> [WHAT YOU HAVE TO DO]: Collect each line of the records that contains the string "width", treating uppercase and lowercase as different.
━━━━━ GIVEN RECORDS ━━━━━
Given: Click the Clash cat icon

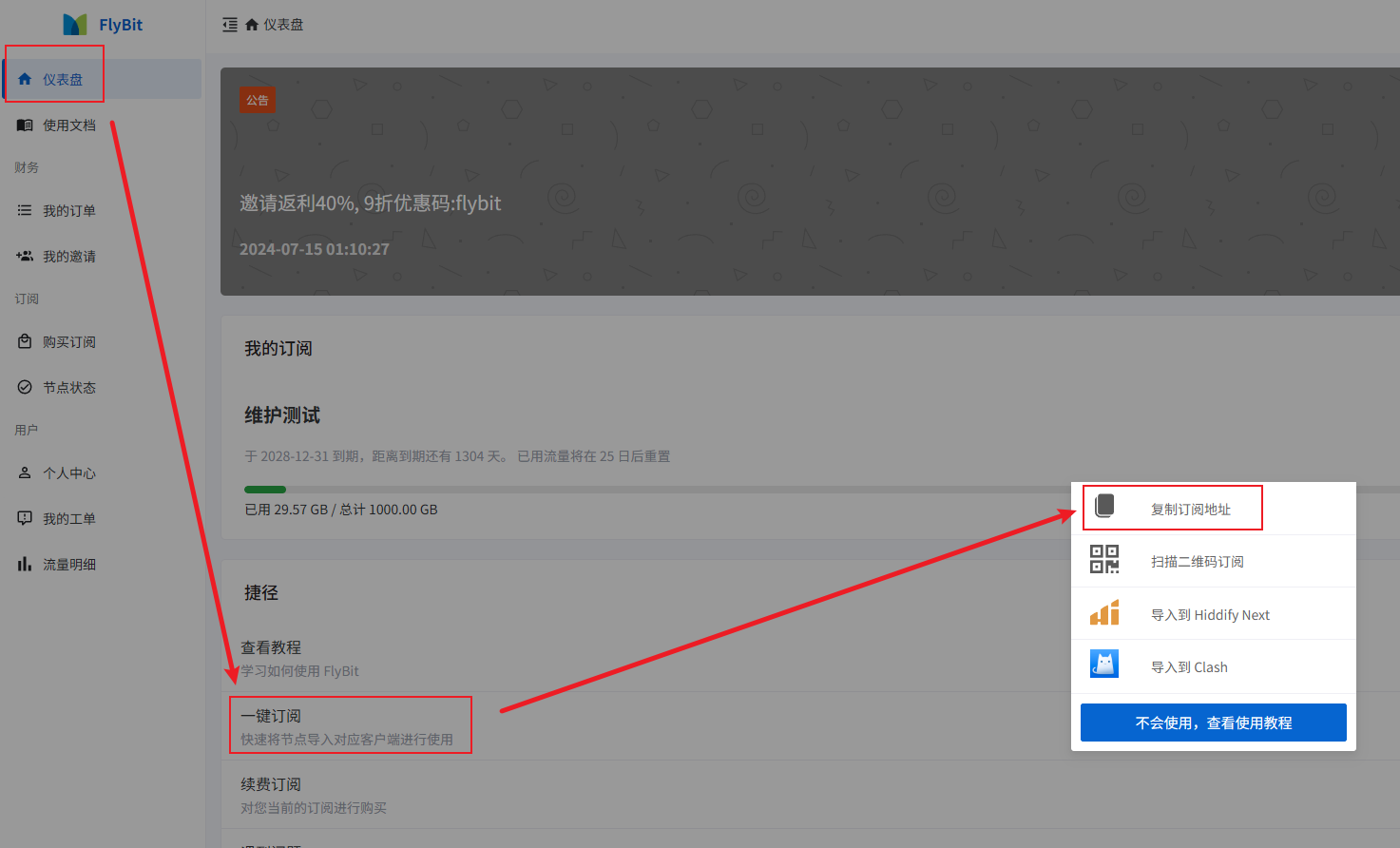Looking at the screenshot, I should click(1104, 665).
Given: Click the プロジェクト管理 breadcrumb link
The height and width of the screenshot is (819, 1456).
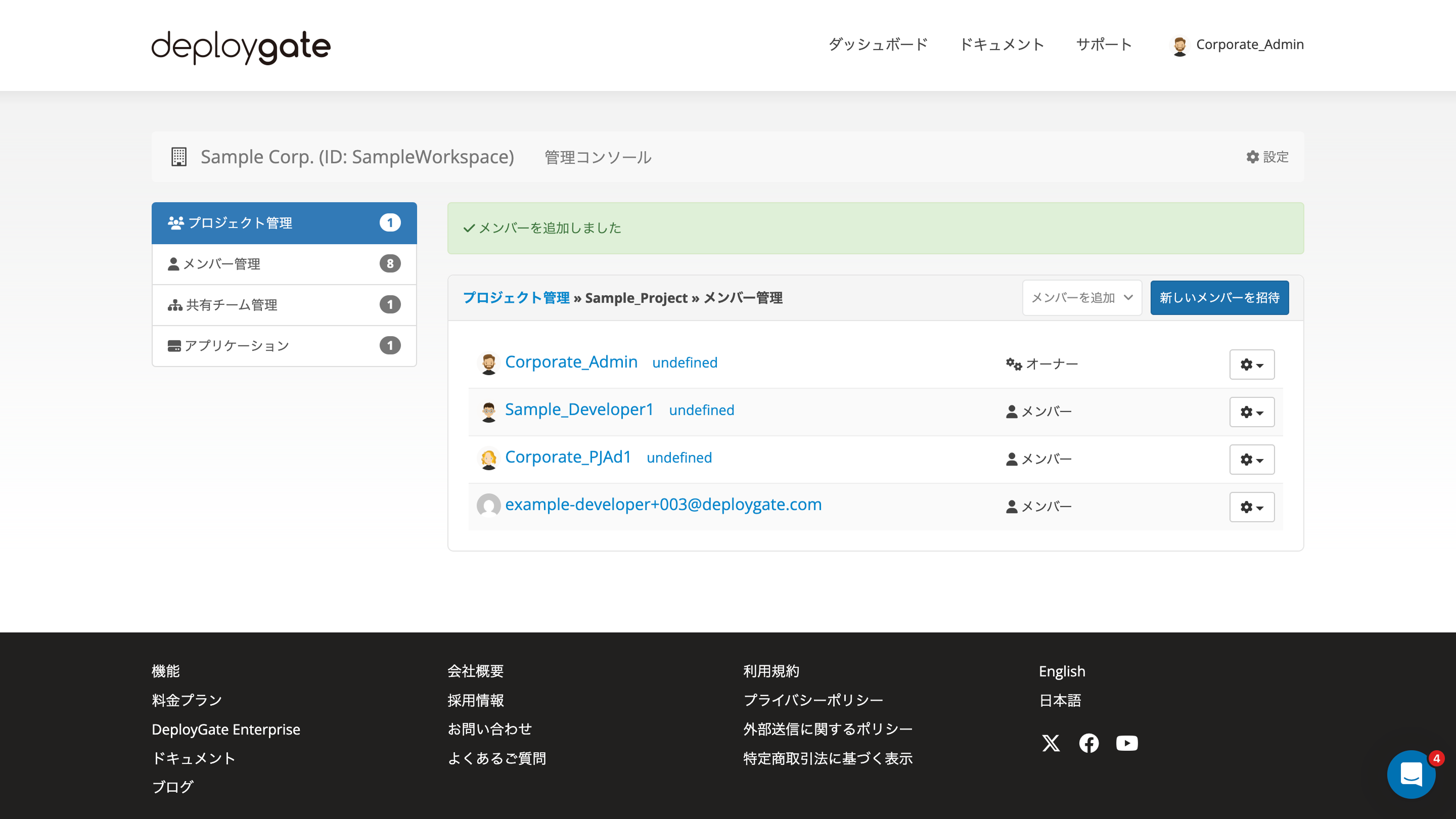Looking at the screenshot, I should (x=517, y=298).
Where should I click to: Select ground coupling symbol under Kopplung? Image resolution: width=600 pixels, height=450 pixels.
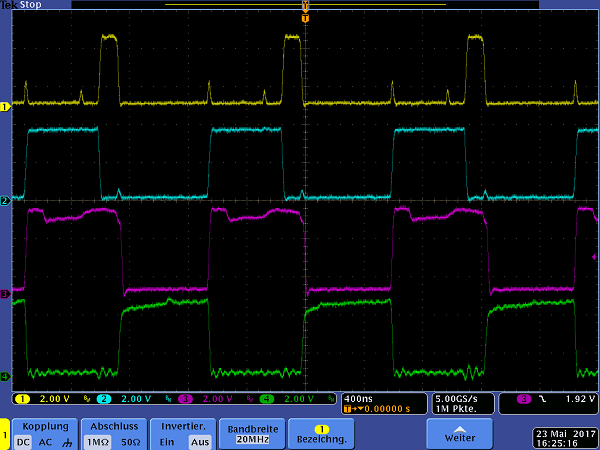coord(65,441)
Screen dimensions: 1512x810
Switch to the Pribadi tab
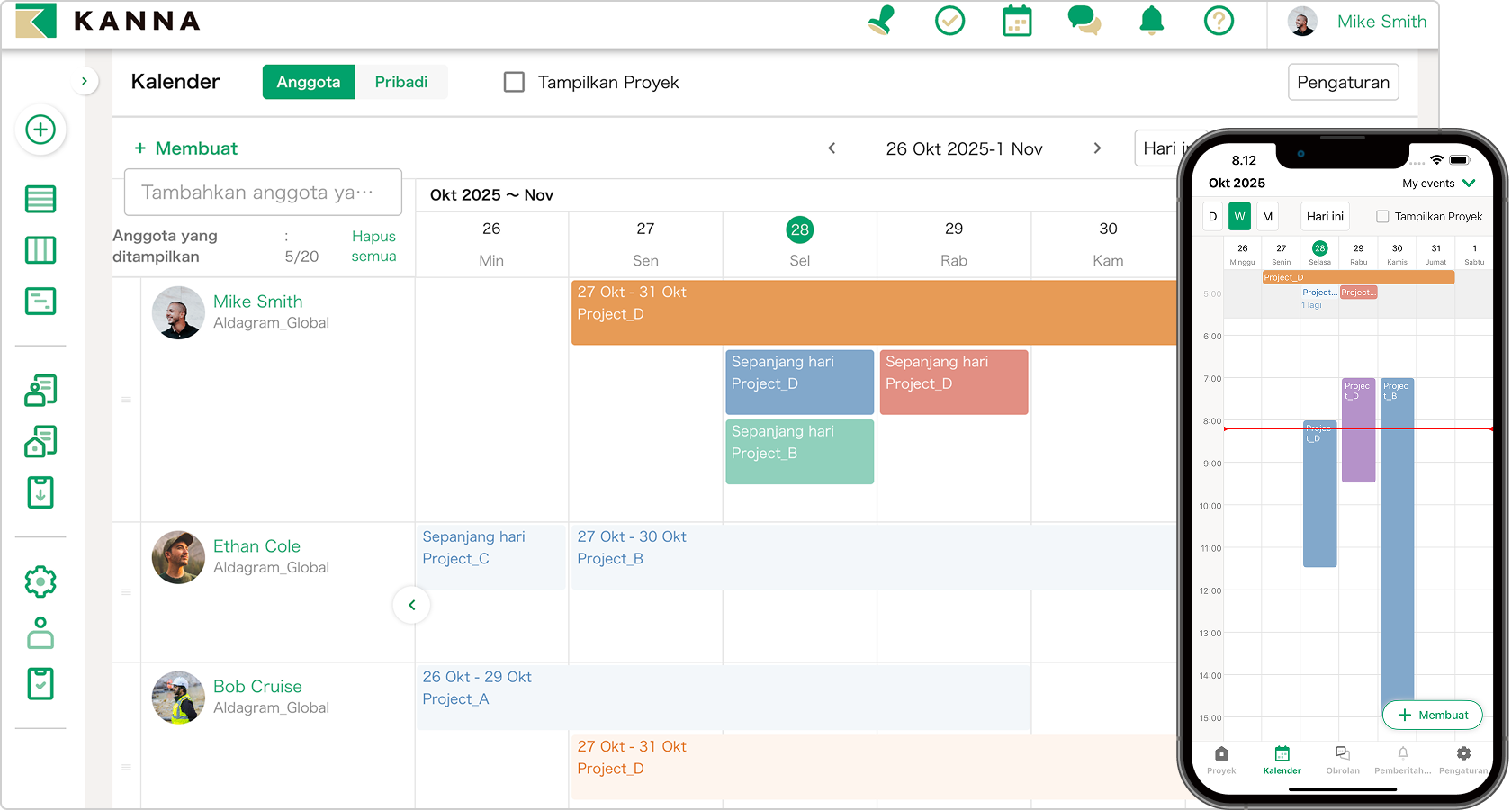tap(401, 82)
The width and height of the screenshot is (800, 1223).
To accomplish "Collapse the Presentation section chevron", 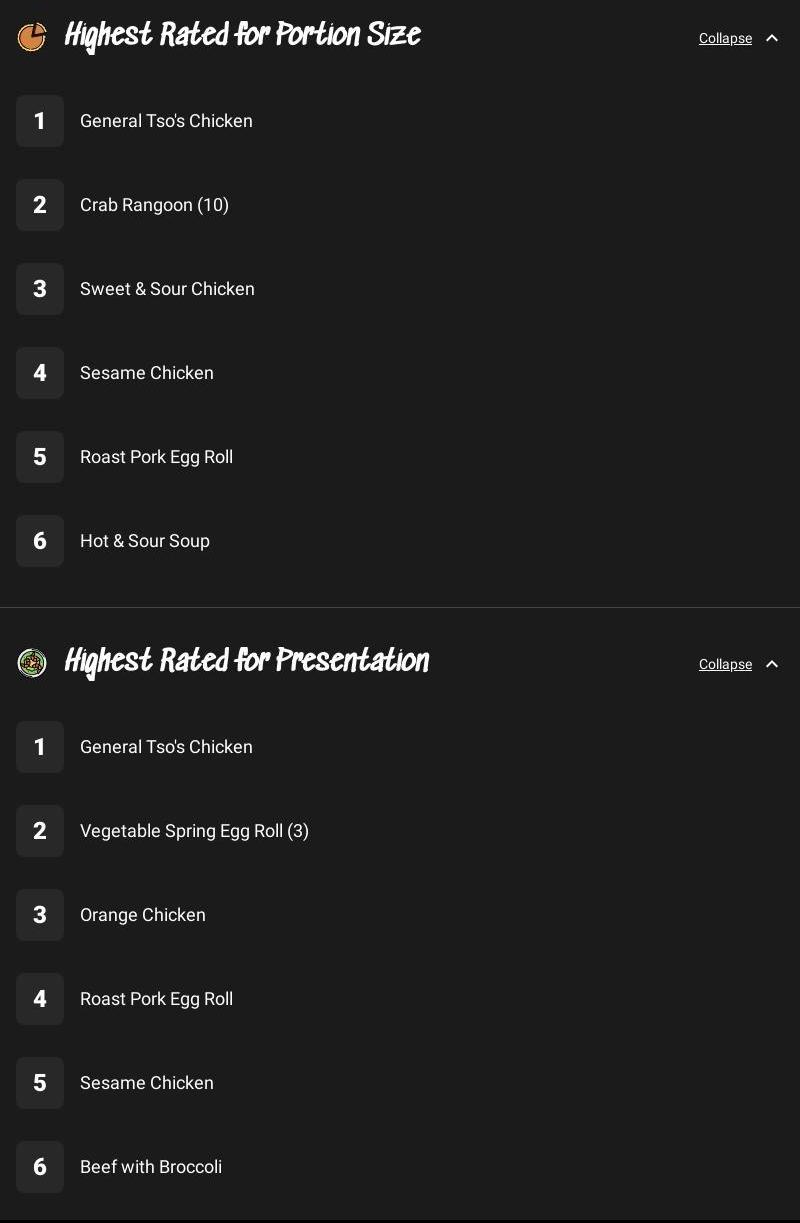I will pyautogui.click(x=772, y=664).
━━━━━
> [REPLY TO THE TASK]:
The height and width of the screenshot is (819, 1456).
Where should I click to: Select ground coupling symbol under Kopplung? Image resolution: width=600 pixels, height=450 pixels.
The width and height of the screenshot is (800, 1223).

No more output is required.